Criminal Justice Reform: Alaska Style

Criminal Justice Reform: Alaska Style

All eyes are on Alaska as we lead the charge in common sense, research based, bi-partisan criminal justice reform.

The accession of fiscal conservatism in the Republican Party, with its focus on balanced budgets and decreased government spending, and the concomitant recognition by Democrats that the Clinton era justice reforms and ongoing war on drugs have been a complete failure has the two parties seeing the same future, though each through a distinctly different lens. That future is embodied in the historic legislation passed yesterday and known as SB-91.
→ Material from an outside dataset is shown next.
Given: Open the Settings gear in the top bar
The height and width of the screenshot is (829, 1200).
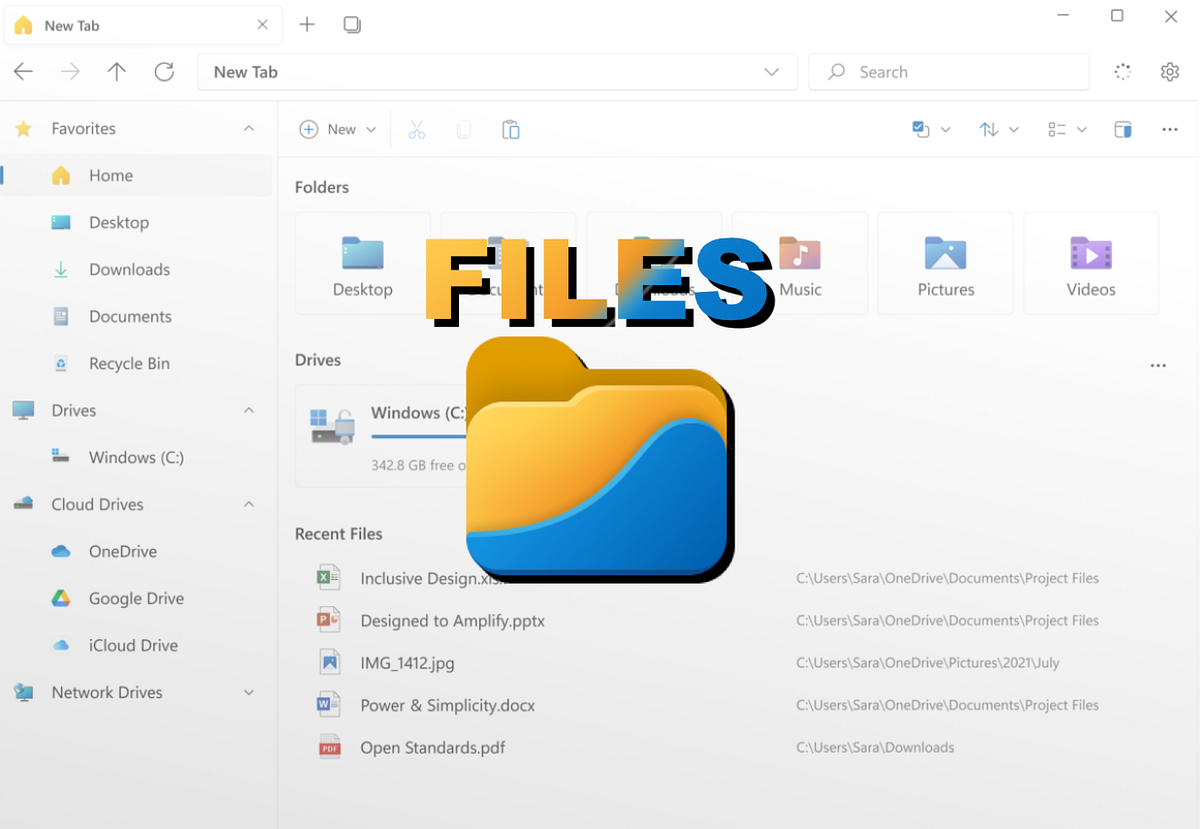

Democrats and Republicans all around the country have been recognizing this common ground as they tackle justice reform, but the economics of oil and the legislature’s need to find new ways to save precious funds have pushed Alaska to the bleeding edge. The bill has faced criticism by those that argue that the legislature, in a dash to fund our state, is endangering our communities by getting “soft” on crime. The desire to save money IS real and it is the reason this legislation was passed this year BUT, that desire simply sped up reforms that are unfolding around the country. Viewing SB-91 as a cost cutting tool ignores the science, research, and experience relied on in drafting this common sense legislation.

Simply put, Republicans are sick of paying to lock people up for non-violent crimes, Democrats are sick of a justice system that systemically thumps on the poor and downtrodden, Libertarians can't figure out why either care, and Alaskans are sick of spending huge sums of money turning the mistakes of young men and women into expensive and permanent felony records.

More important than the individual motives of political parties and the collective motives of the Alaska legislature is the substance of the legislation. That substance relies heavily on empirical evidence and experience based research conducted by the Pew Foundation along with the Alaska Criminal Justice Commission, a group made up of people who work in the trenches of criminal justice every single day. A year ago that same commission asked me, along with other lawyers who work in criminal justice every single day, to provide a comment on how to improve our justice system – I’m proud to see those comments enacted as real reform.